Got to get back to work. Have good ones. Love and hugs, Lara

Tuesday, May 6, 2008

All is well in the world today!

I just had the best time with my family. We enjoyed a nice evening out at Red Lobster and Target where we almost got asked to leave for having too much fun. No, seriously, we were just having fun at Target.

The award ceromony was today at work. I did not get either award. Yeah, I did get nominated for the Excellence in Nursing Award and the Preceptor of the Year. But someone more deserving got the awards. I saw the list of the people nominated and I felt honored to stand up next to them. There were some greats on that list.

I also did not get the DT spot that I tried out for. I am ok with that. I saw the entries of the people that got those spots and they had some pretty neat stuff. I am happy for them.

So one would think that today was a downer but it wasn't. Greatness isn't always about being recognized, sometimes it is about trying your hardest and feeling like you have accomplished what you thought you could do. I am fine with that. I can go to my hospital tomorrow and hold my head up high. I can continue doing the job that I have been doing and bask in the thought the nominations, and in the knowledge that someone besides myself, recognizes my hard work and dedication to my patients. That is enough.

As for DT, going to try again. GOing to try for whatever I want. I want to use my creative hobby for the best from myself and what better way to shoot for the stars than to submit again. It is good practice to push myself to put my work up to the next level.

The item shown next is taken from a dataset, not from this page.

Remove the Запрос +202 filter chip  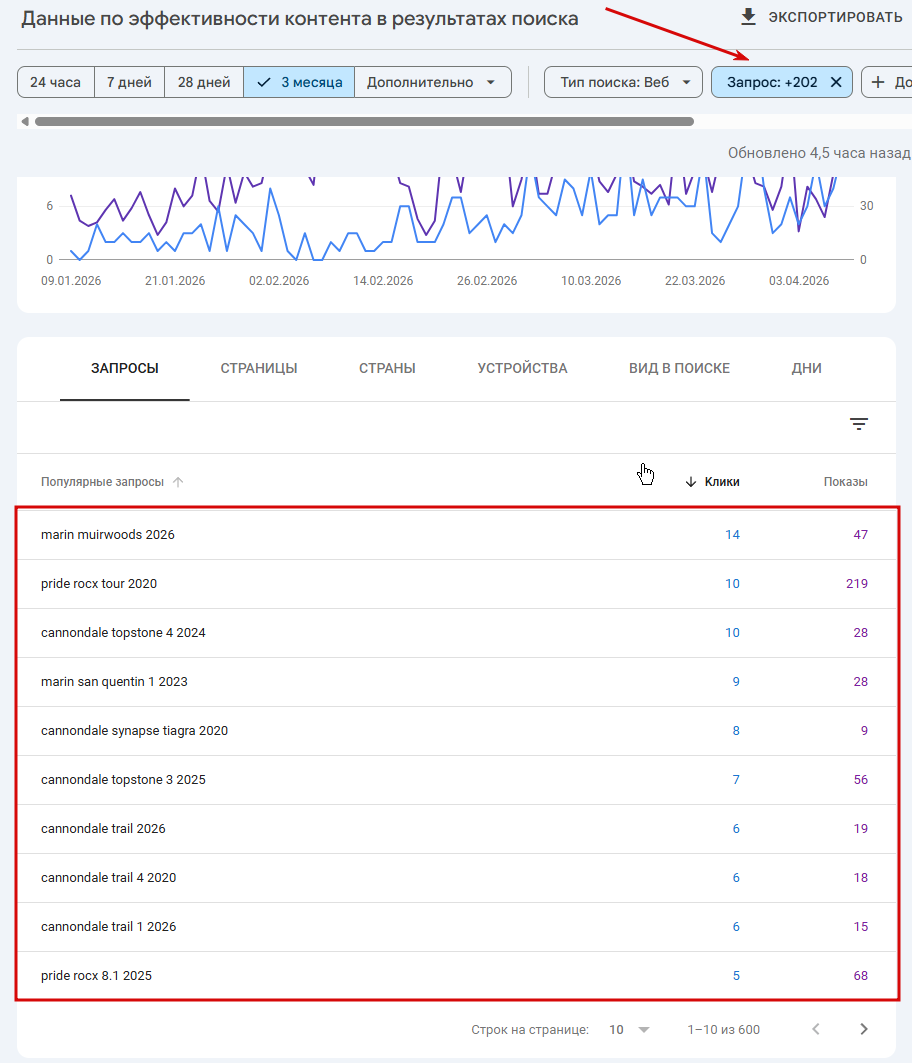(x=836, y=82)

And one final note, I am a winner with my family and that in itself is enough. They all love me and are proud of me and believe in me and my ability to be the best at whatever I do. WHO COULD ASK FOR ANYTHING MORE!

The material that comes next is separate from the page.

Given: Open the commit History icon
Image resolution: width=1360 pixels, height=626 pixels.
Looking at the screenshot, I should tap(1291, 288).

Besides, I got Studio Calico goodness in the mail today and it was like an early birthday present! How awesome is that. The kits are the best!Love and Hugs, Lara

Monday, May 5, 2008

Monday

I just got done doing a quiz on my kitty Sadie. Who would have thought she was like Gwen Stefani. I guess I can kind of see it. She is my little princess. Sure glad it was not Paris or something, I just dislike her so much.

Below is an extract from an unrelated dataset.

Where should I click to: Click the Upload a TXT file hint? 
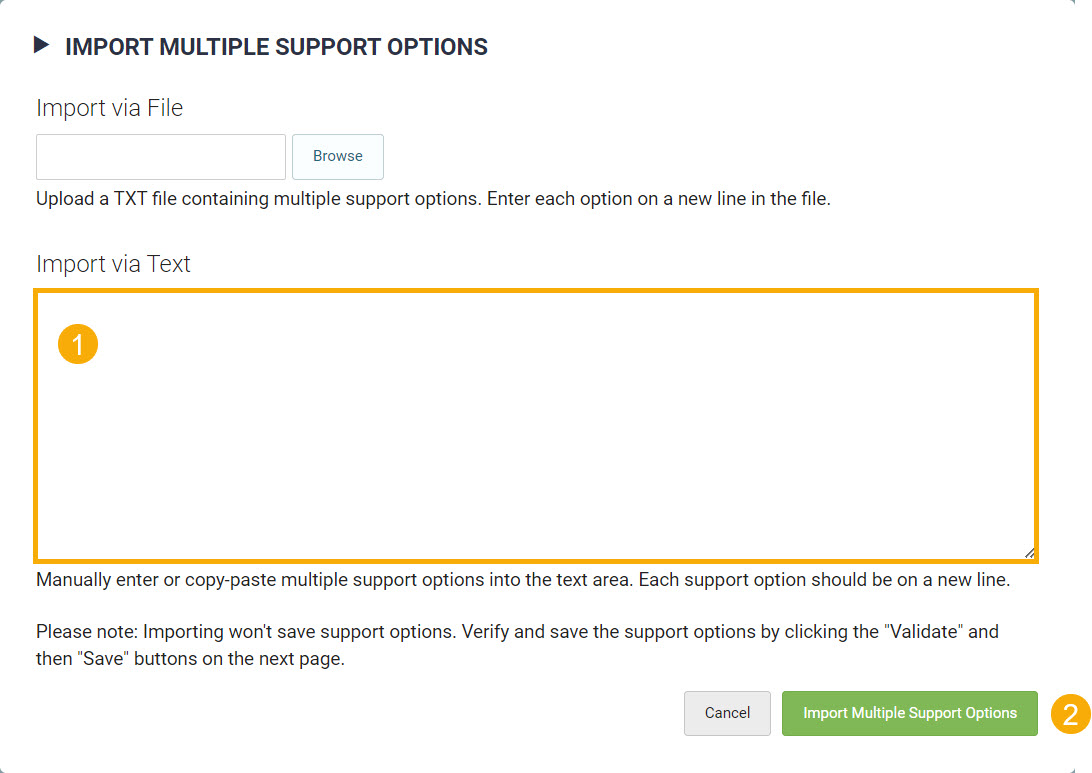[433, 198]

Well, waiting patiently for the announcement for the design team spot today. I hope I get it. I am so excited to work with this site. They are the best. Please see the last post in which I posted the works I did for a the scrap challenges this weekend for National Scrapbook day. IT was a lot of fun! Got to work today. Perhaps will pop in later. Love and hugs, Lara

Sunday, May 4, 2008

National Scrapbook Day was a success!




Ok, so I admit, I am stuck on scrapping. I love it. I spent the first part of the morning yesterday going to local SS stores and buying some small goodies. Then had to take DD to Festival of Nations. Gone til about 6 pm and then home.

The family knew not to bug me after that. I did two new layouts. I did 2 for a challenges on the ScrapAttack website. It was fun. I also played with my camera and my kitty and some Prima flowers. I will post the results. It was pretty fun. Worked on things until about 1 am and then called it a night. I am back at it today after some pesky little housework. Yuck. Why can't I scrap all day?

This is the week that I love. I have NSD, National Nurse's week, Mother's Day and my birthday. NOt to mention, they are going to announce the ScrapAttack Guest Designer this week. Now I am sure that there are a lot of talented people entered, and I can't wait to see who is picked. I will be very happy for who the winner is. Yes, I would like it to be me, but I want the best entry to get picked. IF that is not mine, it wasn't meant to be and I really want to see who gets it.

I have spent a little time scrapping and the results will be posted. I love doing it. It relaxes me and centers me. It is in my being to use creativity to express myself and steer my life. I will need to put back together my scrap room though. It is getting a little messy from my busy work this weekend. Everything in it's place will allow me to move into the next layout. Going to do that now.